- Çamiçi High Plateau Location of Çamiçi High Plateau in Turkey
- Coordinates: 40°38′17″N 36°58′43″E﻿ / ﻿40.63816°N 36.97858°E
- Country: Turkey
- Region: Black Sea
- Province: Tokat
- District: Niksar
- Elevation: 1,350 m (4,430 ft)
- Time zone: UTC+3 (EEST)
- Postal code: 60600
- Area code: 0-356

= Çamiçi High Plateau =

Çamiçi High Plateau (Niksar Çamiçi Yaylası) is a mountain resort at a high plateau located in Niksar district of Tokat Province, Turkey.
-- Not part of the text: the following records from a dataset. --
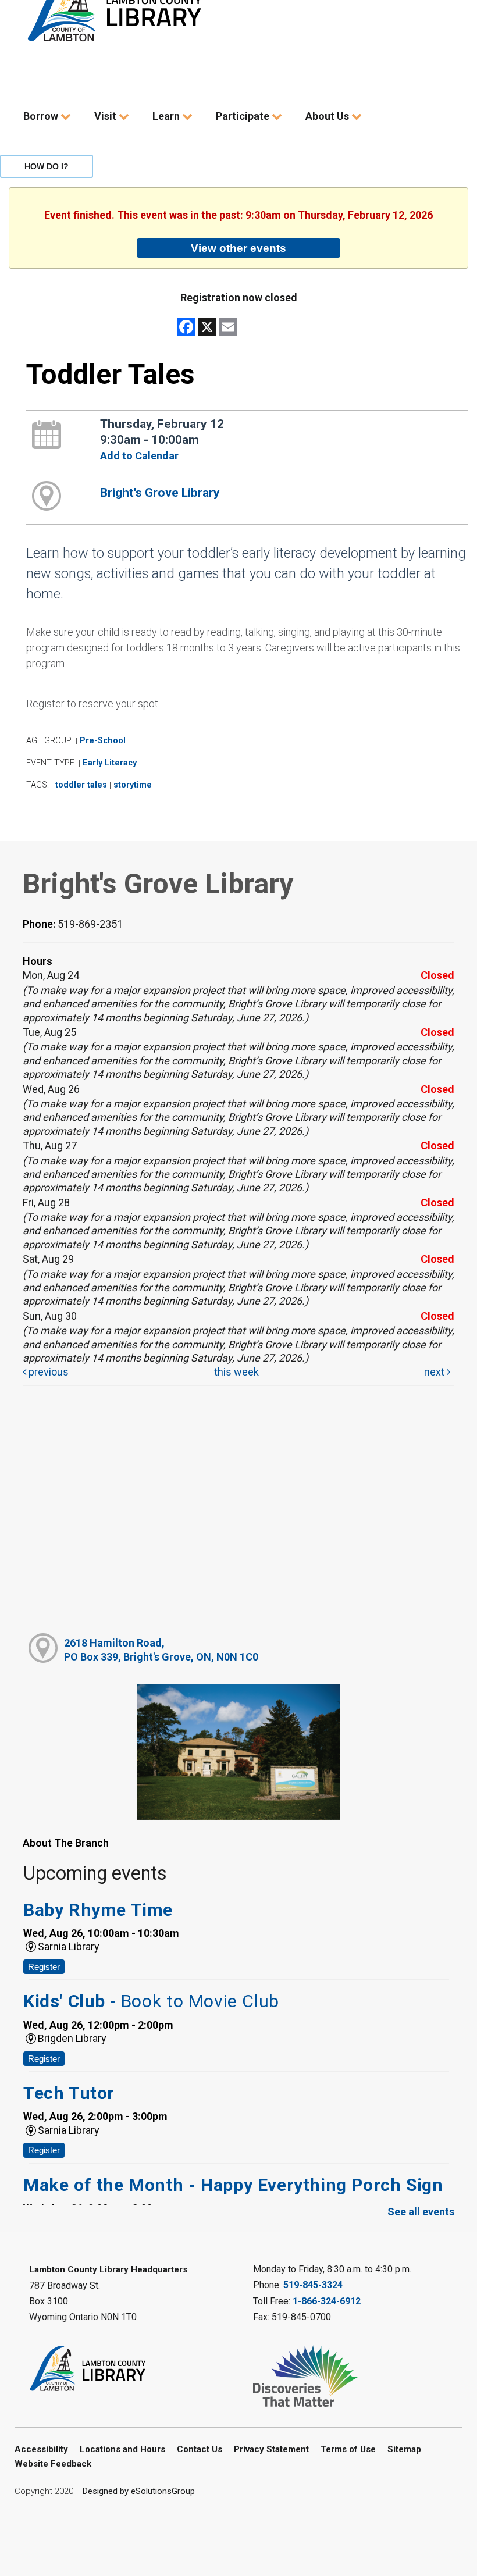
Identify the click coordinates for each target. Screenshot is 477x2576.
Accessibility (41, 2449)
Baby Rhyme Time (98, 1910)
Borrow (41, 116)
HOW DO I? (46, 166)
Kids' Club (151, 2001)
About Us (328, 116)
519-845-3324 (313, 2284)
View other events (238, 247)
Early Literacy (110, 763)
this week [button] (236, 1372)
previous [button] (47, 1372)
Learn (167, 116)
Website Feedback (53, 2464)
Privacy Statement (271, 2449)
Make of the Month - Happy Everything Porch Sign (233, 2185)
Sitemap (404, 2449)
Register (44, 1967)
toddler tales (81, 785)
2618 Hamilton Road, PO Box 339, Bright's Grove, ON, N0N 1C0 (161, 1649)
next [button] (435, 1372)
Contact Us (199, 2449)
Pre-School (103, 741)
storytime (132, 785)
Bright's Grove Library (160, 493)
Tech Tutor (69, 2093)
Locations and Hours (122, 2449)
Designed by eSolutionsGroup (139, 2491)
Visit (106, 116)
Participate (244, 116)
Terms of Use (348, 2449)
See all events (420, 2212)
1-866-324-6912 (327, 2301)
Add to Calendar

Çamiçi High Plateau is situated 16 km north of Niksar, taking about 26 minutes to reach. The place is covered by dense pine wood, and takes its name (literally "In the Pine Wood") from the vegetation. Its average elevation is 1350 m. It is a preferred tourist destination due to its relatively cool climate in the summer. The temperature difference between the district center Niksar and the high plateau can reach over 10 C.

There are nearly 800 households at the high plateau. The location features a motel, ten wooden cabins to rent, a 60 daa camping park for 25 caravans and 100 tents, It offers outdoor activities like orienteering and paragliding. A festival is held yearly at the high plateau.